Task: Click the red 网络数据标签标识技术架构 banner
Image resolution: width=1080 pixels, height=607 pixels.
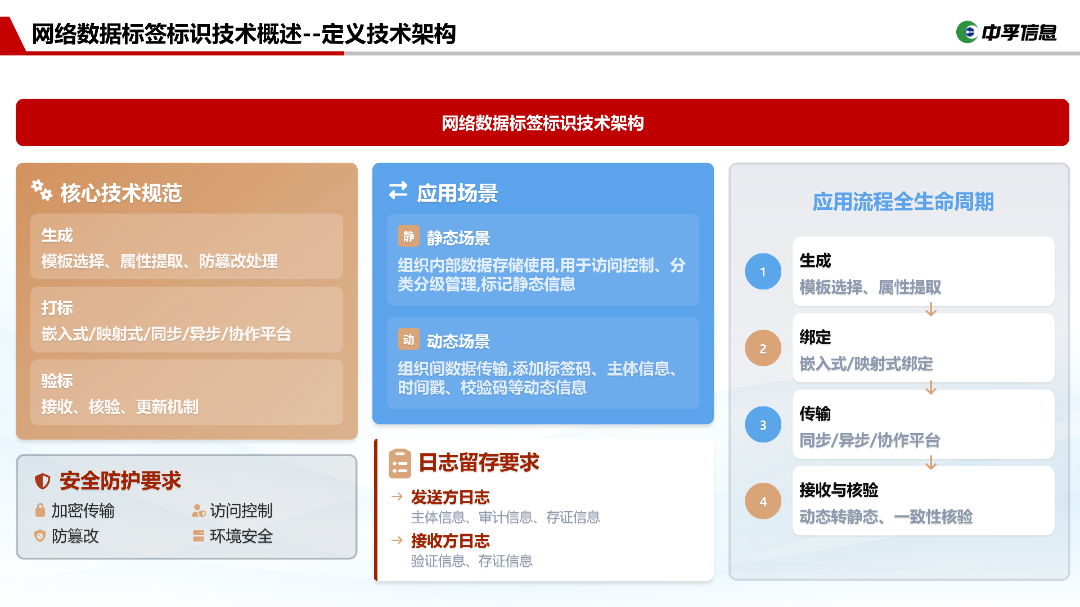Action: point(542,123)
++++++++
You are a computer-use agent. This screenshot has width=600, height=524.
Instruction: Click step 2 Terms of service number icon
++++++++
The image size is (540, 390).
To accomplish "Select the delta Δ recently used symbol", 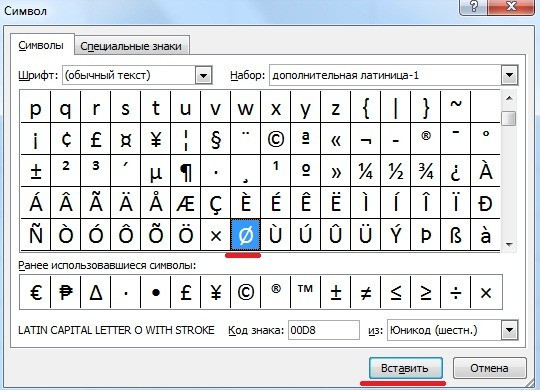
++++++++
Prompt → Express everything from the line containing "Task: Click the red 网络数据标签标识技术架构 banner" down to the line containing "Action: point(542,123)" as a Markdown table with columns Row and Line, one row per line, leaving out blank lines and the pictures.

Answer for the task →
| Row | Line |
|---|---|
| 1 | Task: Click the red 网络数据标签标识技术架构 banner |
| 2 | Image resolution: width=1080 pixels, height=607 pixels. |
| 3 | Action: point(542,123) |